Hungry Harvest is another "farm to doorstep" service that was started with a mission to end food waste and hunger. Similar to Imperfect Produce, Hungry Harvest purchases unsold, "ugly" produce from farmers and sells it in boxes that are delivered to your door. The company also offers items like eggs, granola, and even coffee.
Since the company started, Hungry Harvest has saved 12 million pounds of food from going to waste and contributed nearly 1,000,000 pounds of produce to hunger-solving organizations.
Calling its service "better meat for a better you," ButcherBox offers quality grass-fed and grass-finished beef, heritage breed pork, and free-rang organic chicken, not to mention a great deal of convenience, to its customers. The company offers five different types of boxes and 21 cuts of meat, so there should be something for everyone (besides vegetarians).
The cheapest option comes in at $129 a month (or a little more than $32 a week) for the curated box or $149 a month for a custom box. With so many types of meat available, you could gear your order around upcoming barbecues, get togethers, or large parties.
If you want all of the meat offerings of ButcherBox but also want some seafood, then Greensbury is right up your alley. Since the company started up a decade ago, Greensbury has made it a mission to hand pick quality products from the best organic farms, ranches, and fisheries in the United States that are shipped to your doorstep. All products can be stored for up to 12 months if frozen.
Greensbury has a subscription service that can save customers an average of 5% on each box of hand-selected meat items. You can create your own box or take advantage of any number of curated boxes offered through the service.
Sure, it's awfully convenient to have a box of meals waiting for you at the door when you come home from work, but are there any drawbacks to going this route opposed to picking your own items at the grocery store? Well, it depends on the individual's situation.
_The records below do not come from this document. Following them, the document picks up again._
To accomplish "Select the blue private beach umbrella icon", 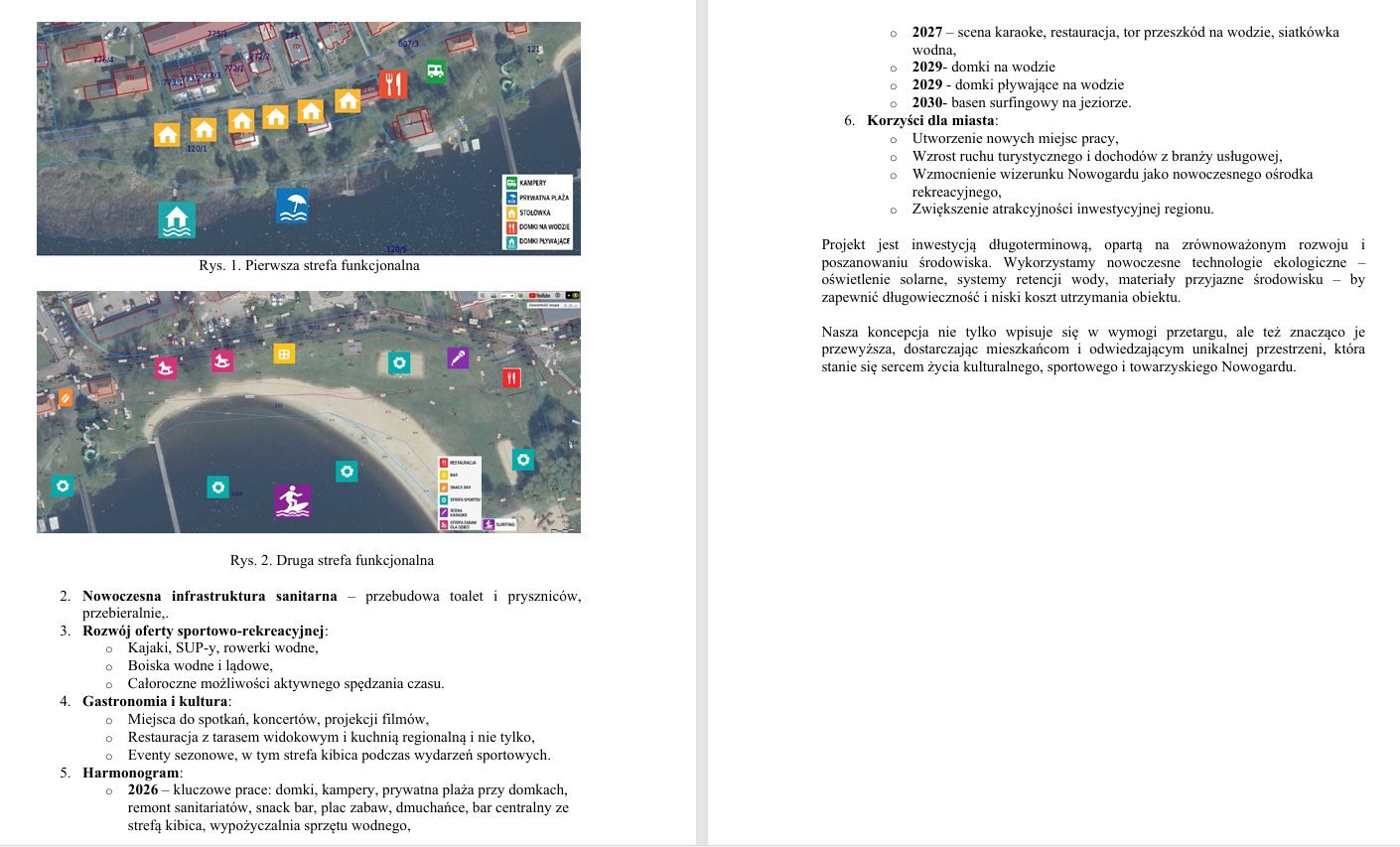I will pos(292,206).
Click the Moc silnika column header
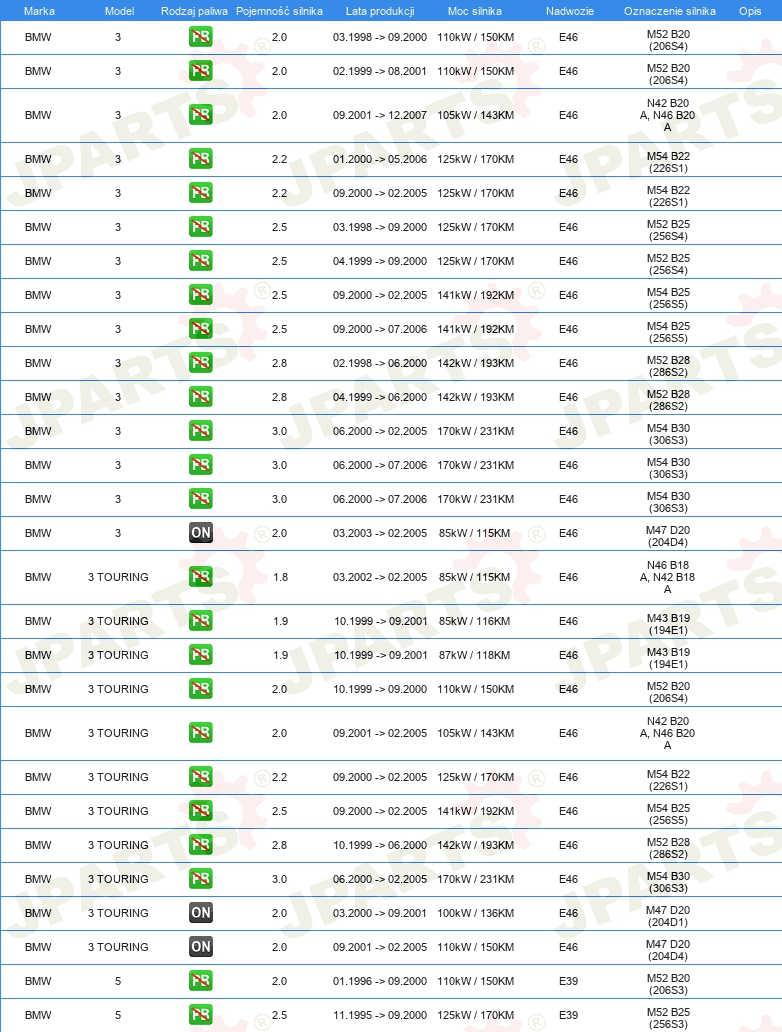This screenshot has width=782, height=1032. point(475,11)
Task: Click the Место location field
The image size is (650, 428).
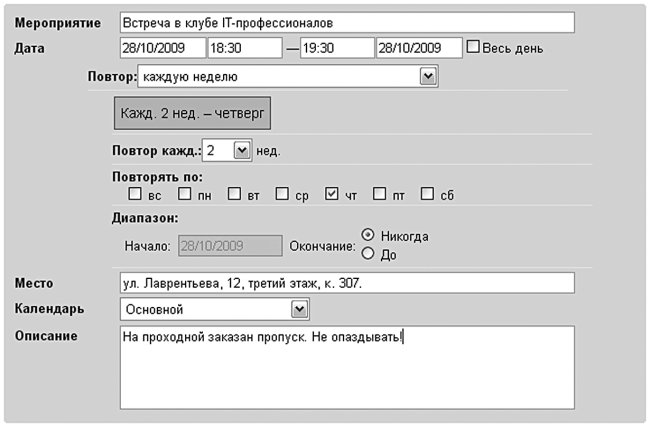Action: click(x=347, y=283)
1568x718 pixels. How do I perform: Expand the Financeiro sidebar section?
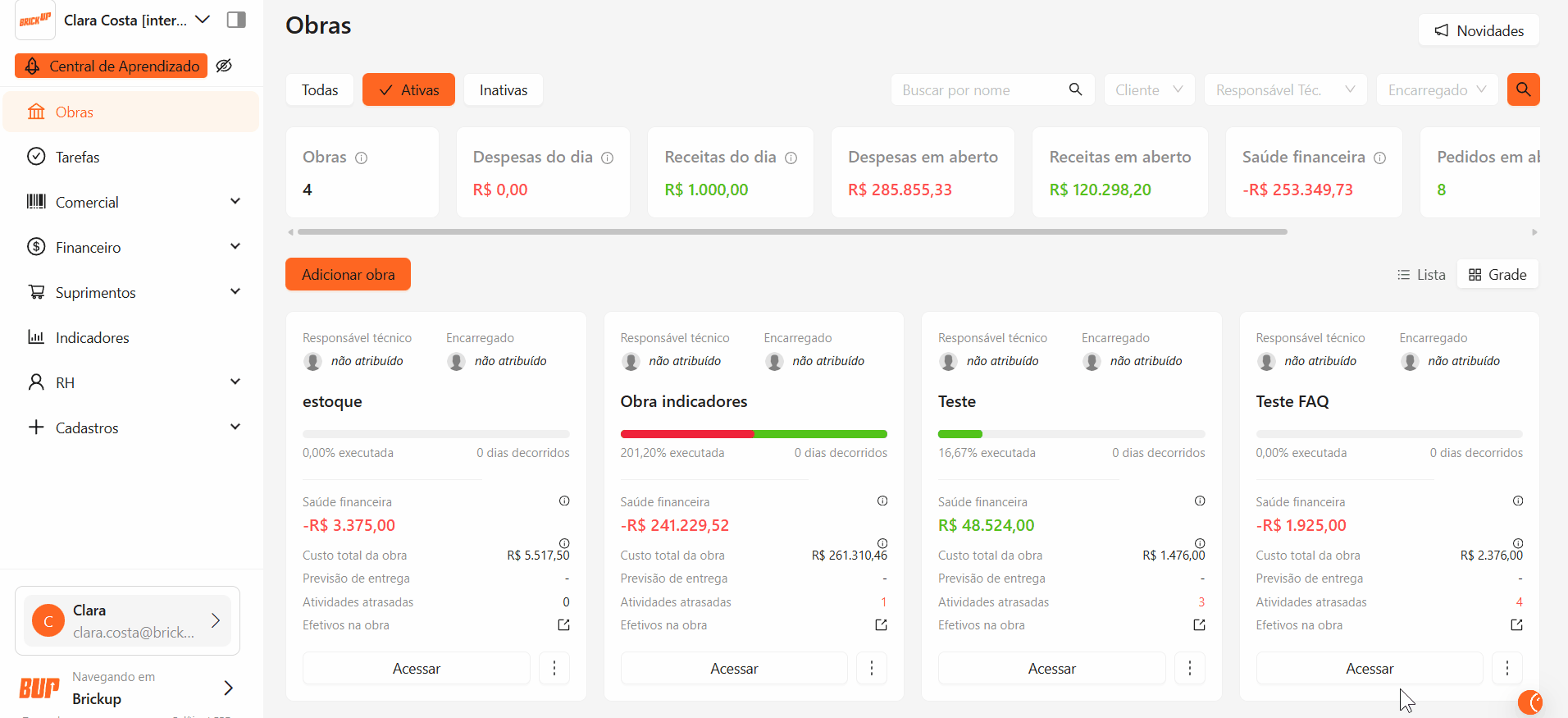[x=235, y=247]
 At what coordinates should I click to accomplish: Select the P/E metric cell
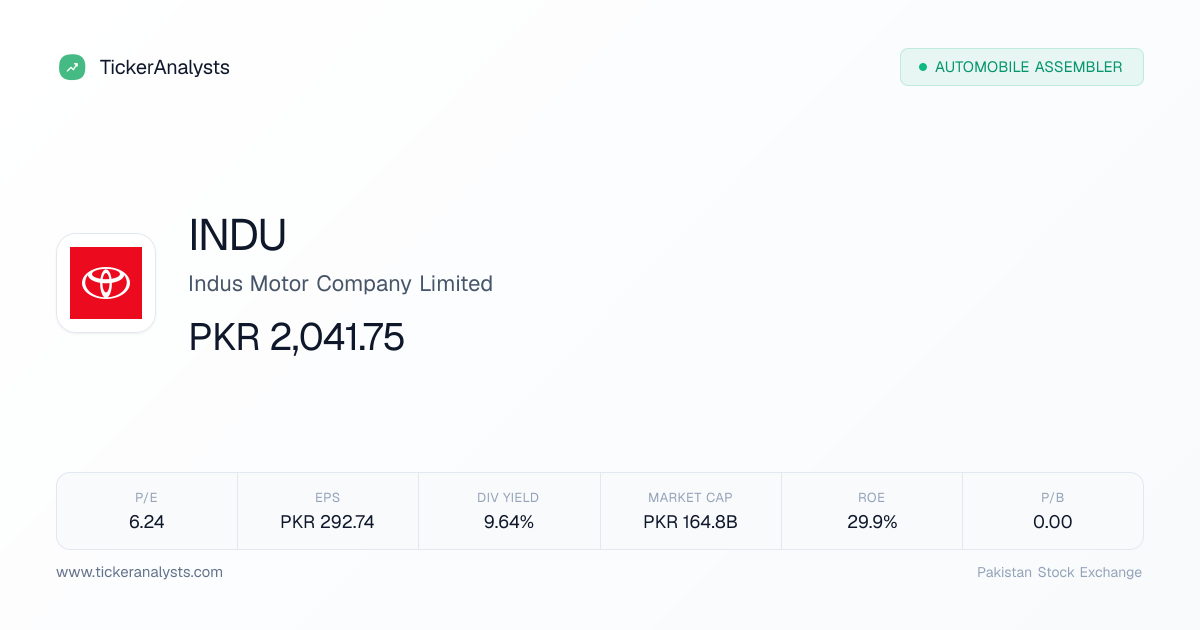[147, 511]
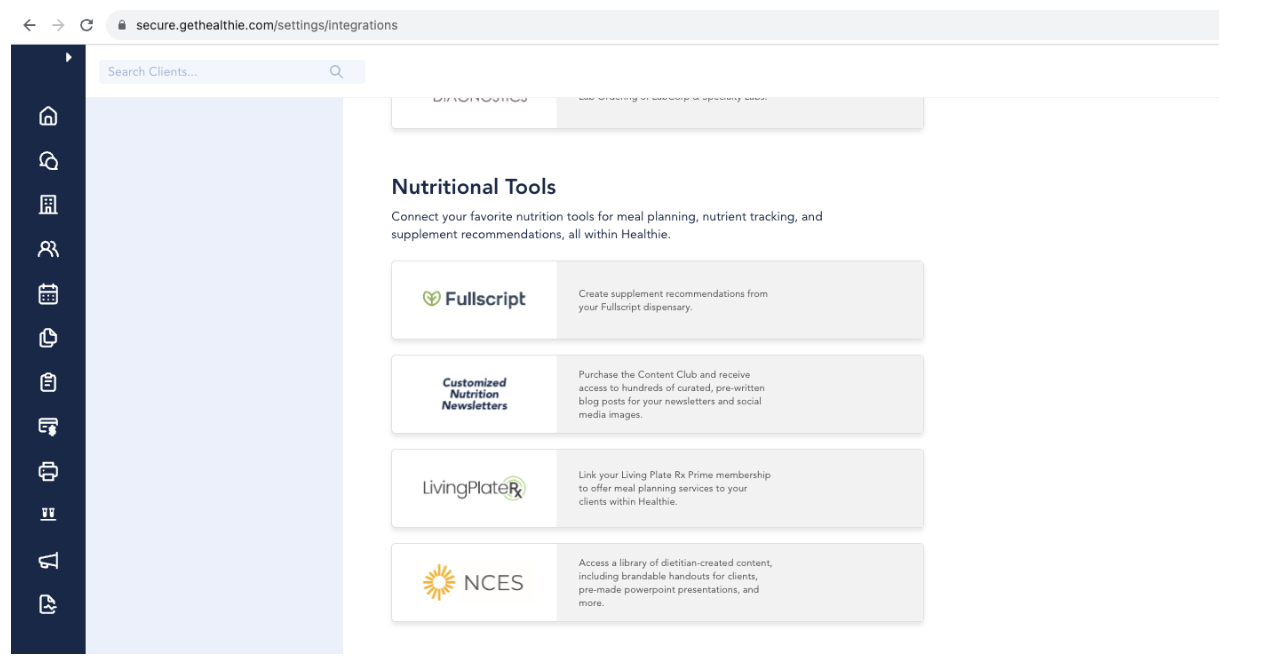Reload the page with browser refresh
Viewport: 1268px width, 660px height.
[86, 25]
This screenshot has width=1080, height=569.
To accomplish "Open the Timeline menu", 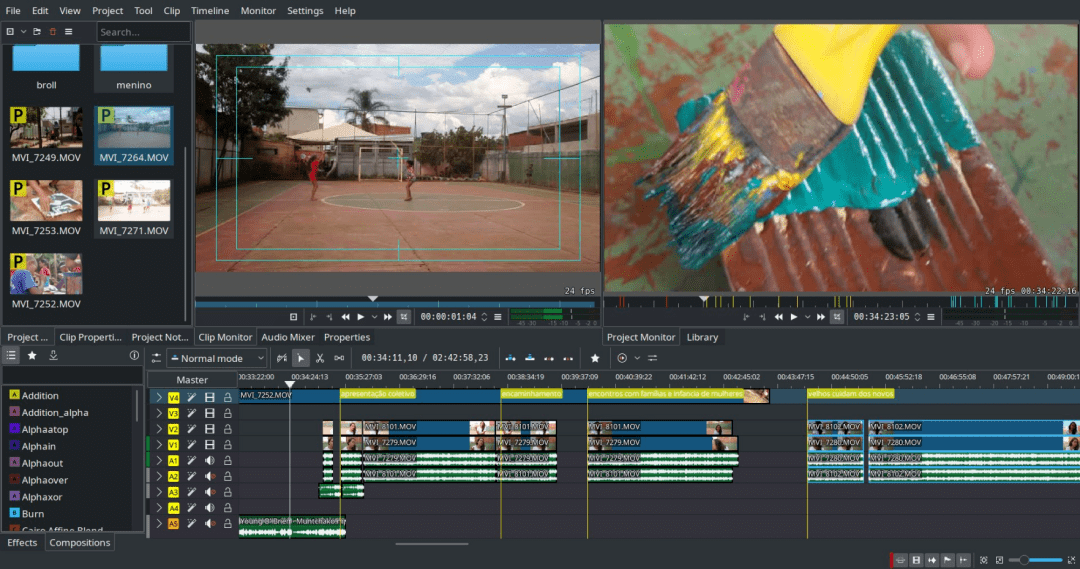I will (209, 10).
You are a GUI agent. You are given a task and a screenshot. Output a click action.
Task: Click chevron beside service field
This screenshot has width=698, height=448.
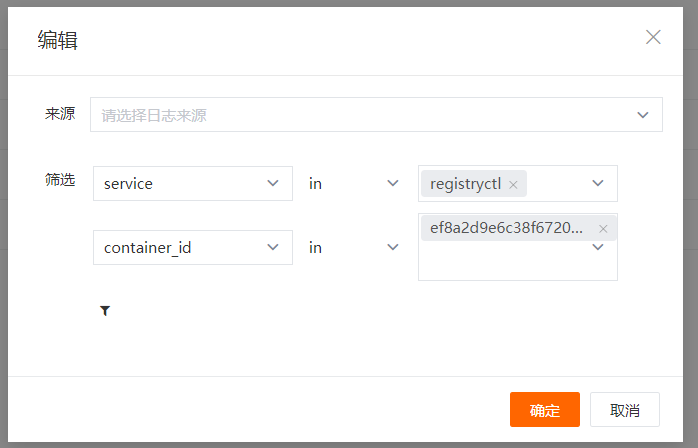(x=274, y=184)
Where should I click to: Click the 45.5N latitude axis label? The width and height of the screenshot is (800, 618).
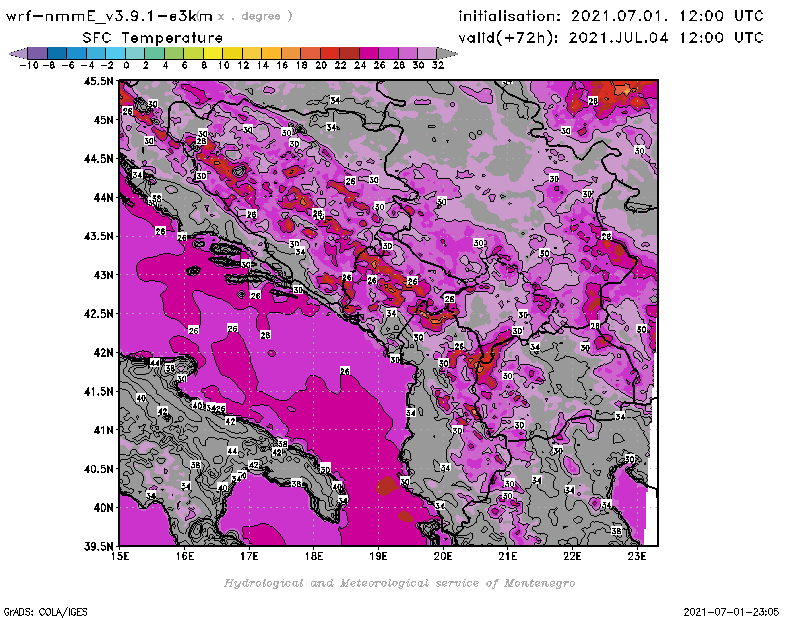point(98,81)
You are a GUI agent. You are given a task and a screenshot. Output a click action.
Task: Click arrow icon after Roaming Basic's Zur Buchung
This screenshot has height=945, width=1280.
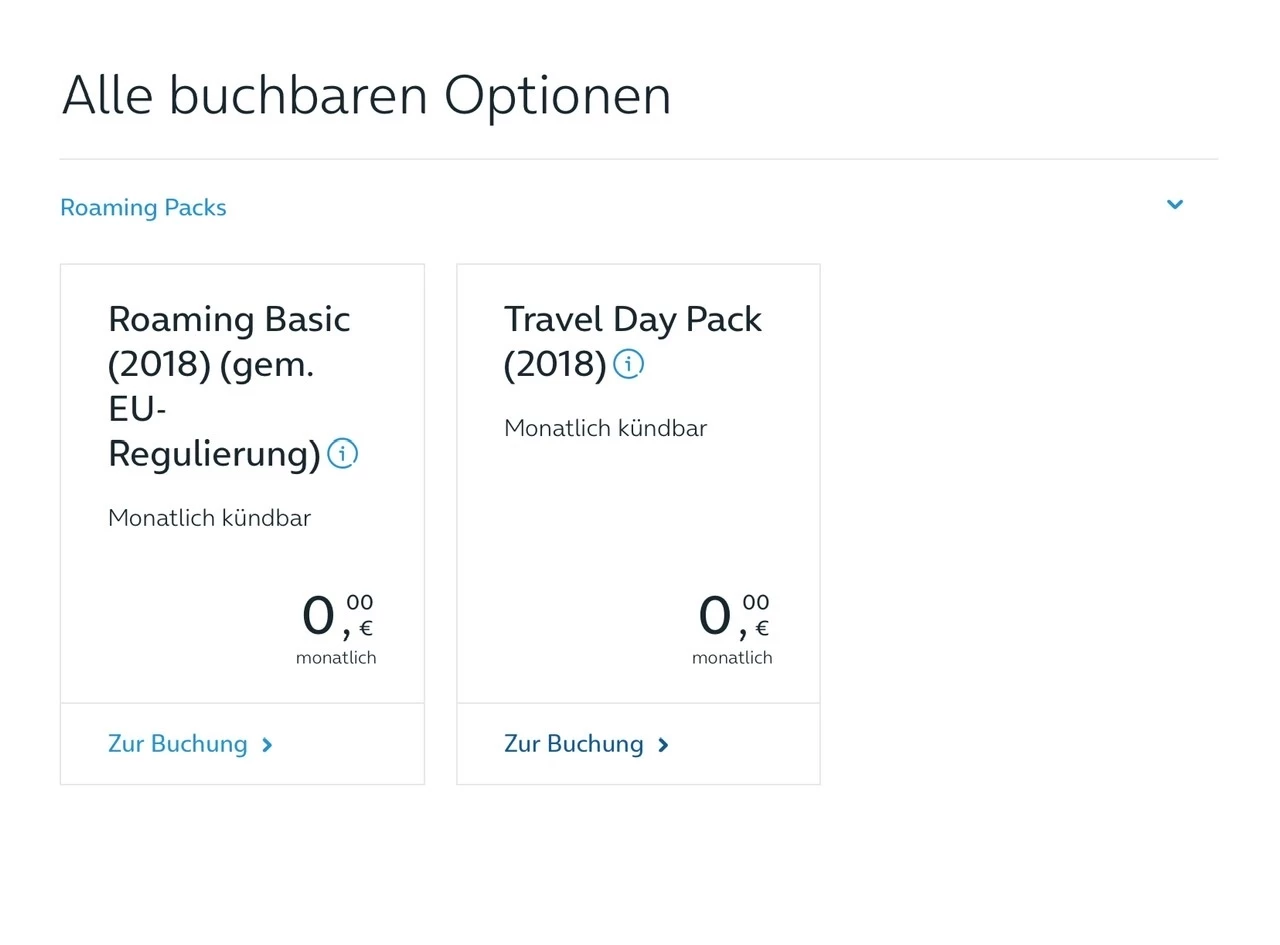click(x=267, y=745)
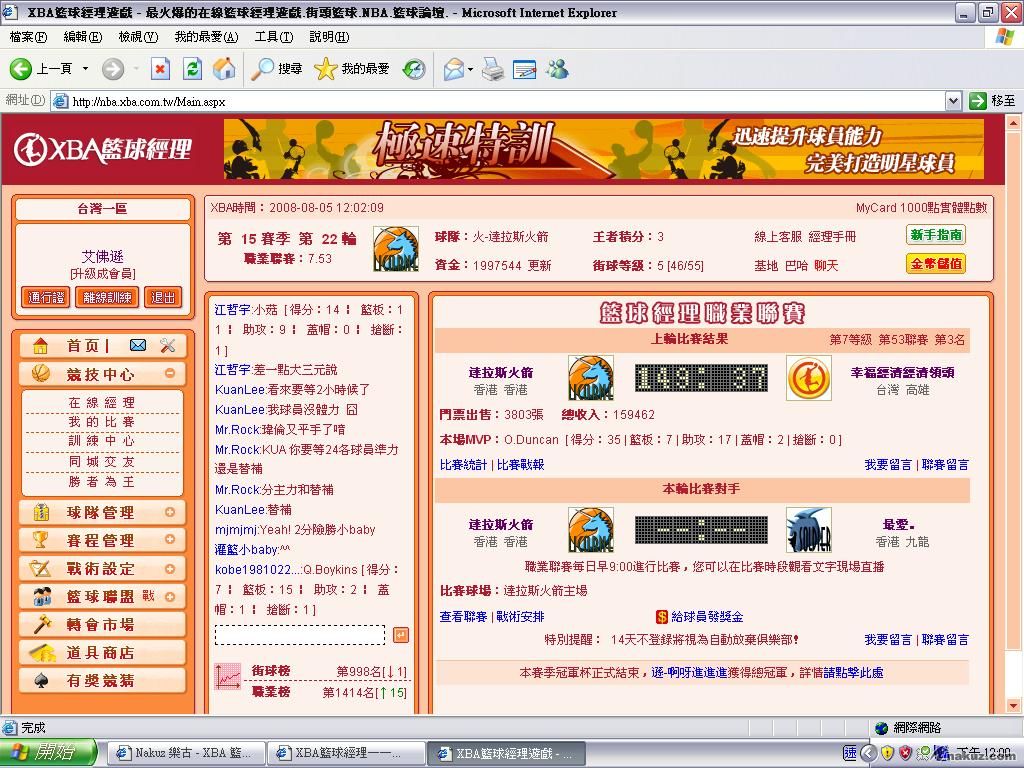The height and width of the screenshot is (768, 1024).
Task: Click the browser Refresh toolbar icon
Action: [192, 68]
There have been times where I have ordered a box from Hello Fresh where the meat was a little older than I would like or the veggies were wilted. You can contact the service and either get credit for the food or have it replaced with a subsequent order. It did make for a not so great meal a couple of times, but that's the price I pay for the sake of convenience.
When you're at the grocery store, you put up with all of the ups and downs of the typical supermarket experience, but you do get to thoroughly inspect each item before you purchase it. So, it's the opposite of the meal kits. The same goes with trying out new variation on recipes. From my experience with meal kits, you aren't left with a lot of room for creativity with the dishes due to the recipes being very specific. So people who don't like sticking with recipes or like experimentation, it's probably safe to stick with the grocery store.
Here's a simple answer for an even simpler question - they're convenient. Meal kit services like Hello Fresh and Blue Apron offer consumers with a head start in the cooking process. Everything is already set up for you and the recipes are relatively easy to read and follow. The food is typically phenomenal and there can be some variety in the dishes offered each week.
But still, people might feel a little skeptical to try out these services. I was at first, but all of that changed when I decided to finally bite the bullet and try one of the many meal kit delivery services that you hear about when listening to virtually any podcast (for real, it seems like every meal kit service sponsors all of our favorite podcasts). And let me tell you, the likes of Hello Fresh, Blue Apron, and EveryPlate have taken a lot of the drama and anxiety associated with those last-minute post-work trips to the market.
With that being said, are meal delivery services everything they're cracked up to be? Are they better than say your neighborhood market? Regional grocery store chain? Massive supermarket chain?
The answer to all of these questions is you'll honestly have to try it yourself. What do you have to lose?